One suggestion I've not seen in this thread is to start displaying the hidden characters cheaters use in their name to disguise themselves as another player. It's much easier to tell who's a cheater when comparing "Player" with "Pl?ayer?" for example.
The third-party TF2 Bot Detector utility does this.
This doesn't address the problem exactly, as they'll still be able to join games and spoil it until they are kicked, but it would at least help reduce the amount of times the innocent player who's name has been copied is kicked instead of the bot.

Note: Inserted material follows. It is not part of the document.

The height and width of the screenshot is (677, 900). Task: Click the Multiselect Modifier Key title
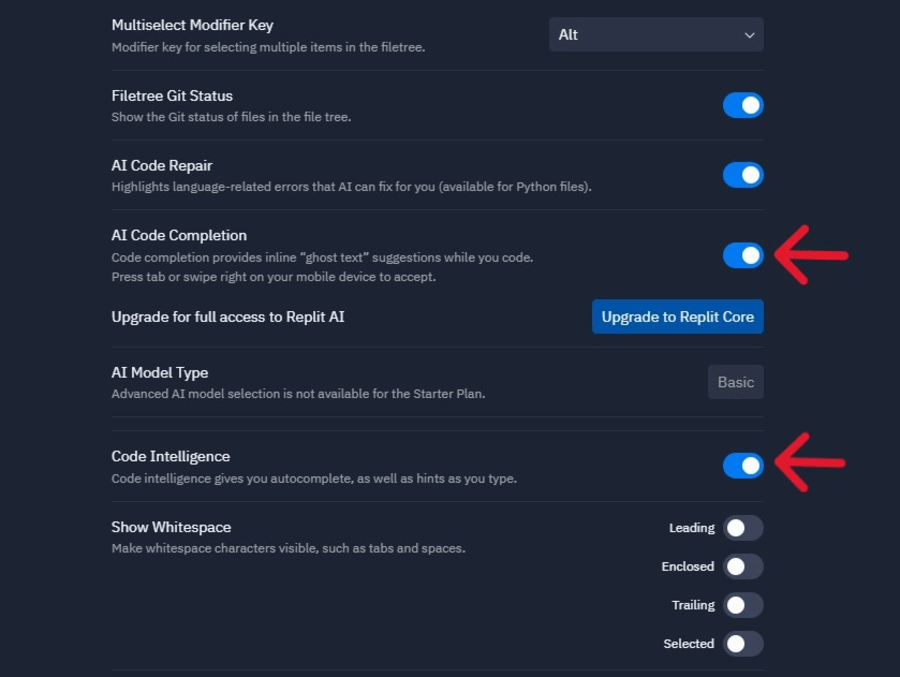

I think identifying humans from bots is especially important if there is some kind of matchmaking ban for being kicked.
In-game captcha
This is the software that cheaters are using to invade bots
<Link removed by moderator>
As of recently, the bots are now all called "BARRY WHITE'S FISTING" and cannot be kicked since they lag out the server as soon as a vote against them is started. Provided you actually managed to fix the lag exploit that was used a few years ago to do the same thing, this is most likely now caused by DDOS attacks against your servers, which means your hardware & network is suffering, Valve. I just quit a two hour gaming session after 80%+ of the games were ruined by unkickable bots. Seriously, this game is getting increasingly unplayable. I don't understand the decision to leave the servers running and let the bot hosters do their thing. After five years of this issue persisting it's about time to do something meaningful, please.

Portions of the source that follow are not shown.